While the Office of Residential Life has published fire safety capacities for all wood frames, it has not published floor load capacities for any residences, making it difficult to assess how many people each residence’s floors should be able to support.
This is not the first time the University has tried to implement policies to restrict capacity limits. In 2016, the University announced that program housing would no longer be allowed to host more than three concerts per semester, citing the possibility for damage as part of the logic behind the new rule.
“When HMs and CAs asked about the initial reasoning for the ban, their supervisors said that the decision was made not only to protect furniture acquired over the summer in certain houses from ‘jumping’ that might occur at future concerts/parties, but also because the frequency and/or theme of some concerts/parties represented a stray from certain houses’ stated missions,” a 2016 report from Wesleying explained.
These regulations faced similar pushback, which resulted in the publication of an anonymous letter approved by a group of over 30 residential advisors, house managers, and student ResLife staff members. While a compromise was negotiated, the new policy led to a reduction in large social events at program houses.
“For the University to blame damages on the student body seems highly unfair…because they’ve taken away all their social spaces on campus,” a resident of 4 Warren said. “So when people try to have social events in the singular spaces that are allowed—houses—and something goes wrong, trying to hold students accountable for that seems somewhat unjust…. I mean, there’s a lot of evidence that the properties are not in the best condition, and that the University is somewhat willing to neglect it. I think that the student body, as a whole, is willing to tolerate that neglect, as long as they’re able to use the spaces they want. A lot of the reason they don’t try to fix everything up is because they are college spaces, but the expectation that comes with tolerating poor properties and unhealthy—and potentially unsafe—living spaces is that you have some amount of freedom to use the space in a responsible, but reasonable way.”
In response to questions about the structural integrity of wood frames and program houses, President Michael Roth ’78 told The Argus that the University stays on top of repairs, evaluating the housing stock each year.
“Every year we do an evaluation of the program houses, our housing stock in general, but with particular attention to the older places, like wood frames and program houses,” Roth explained. “We have a major maintenance budget of many millions of dollars, and so things move up the priority list depending on their condition…. We haven’t had a talk recently, but we probably should have it soon, about replacing more of the wood frame houses with similar independent living structures…. So we do look at opportunities to take a house that’s better to replace than to repair…. It’s a slow process. Some of the old ones are in good shape, some of them are not, so it’s not a one-size-fits-all. But we try to do it in a way that’s almost—not cost-neutral, exactly, but it’s efficient. It’s not about amenities, it’s about efficiency and durability.”
Roth went on to explain that he believes that the damage recently caused to the wood frames is not necessarily due to issues with buildings’ structural integrity, but rather due to students’ negligence.

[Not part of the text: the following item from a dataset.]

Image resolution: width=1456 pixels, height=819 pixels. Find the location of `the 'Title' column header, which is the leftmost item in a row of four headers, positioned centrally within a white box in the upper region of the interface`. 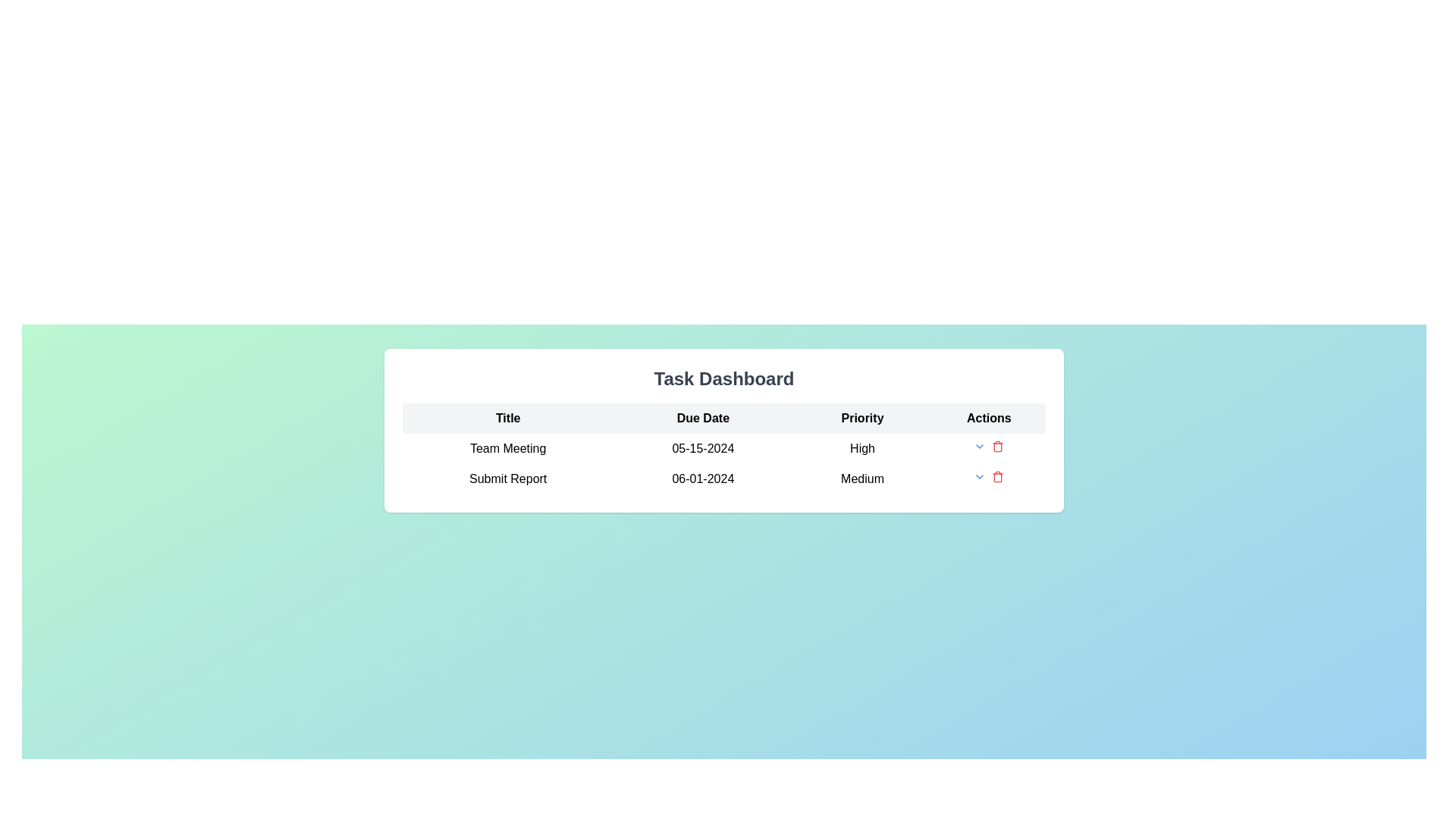

the 'Title' column header, which is the leftmost item in a row of four headers, positioned centrally within a white box in the upper region of the interface is located at coordinates (508, 418).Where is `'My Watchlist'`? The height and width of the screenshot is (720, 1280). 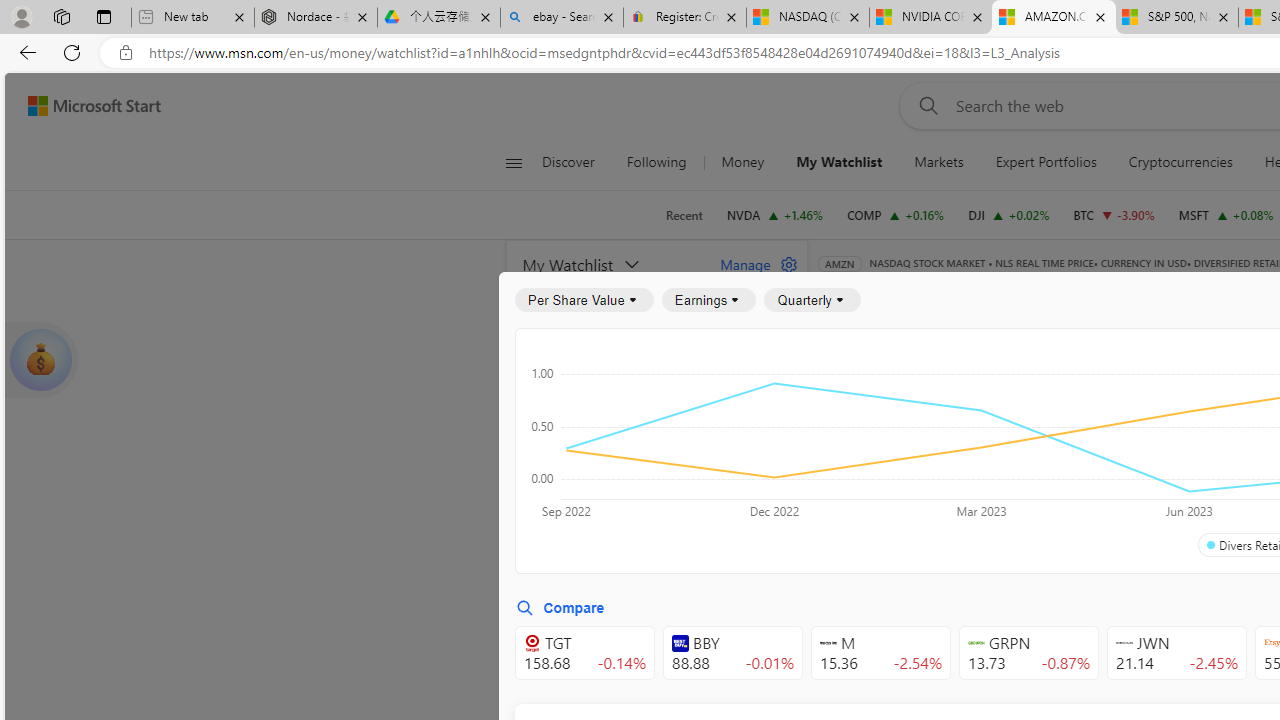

“When people decide to try to get as many people into a room and jump up and down on the floor to see if it’ll break, I’m not sure what to call that, except stupid,” Roth said. “My understanding is that [floor collapses] happened kind of by accident, and then some students of course, think ‘Oh let’s see if we can make it happen again.’ And it’s very dangerous! Somebody can get hurt. And so it got the attention of the city authorities as well, because these houses are not made for that many people. So we are looking… at the structural integrity of those floors, and… to ensure that houses that can’t safely support more than X number of people don’t actually have more than X number of people very often.”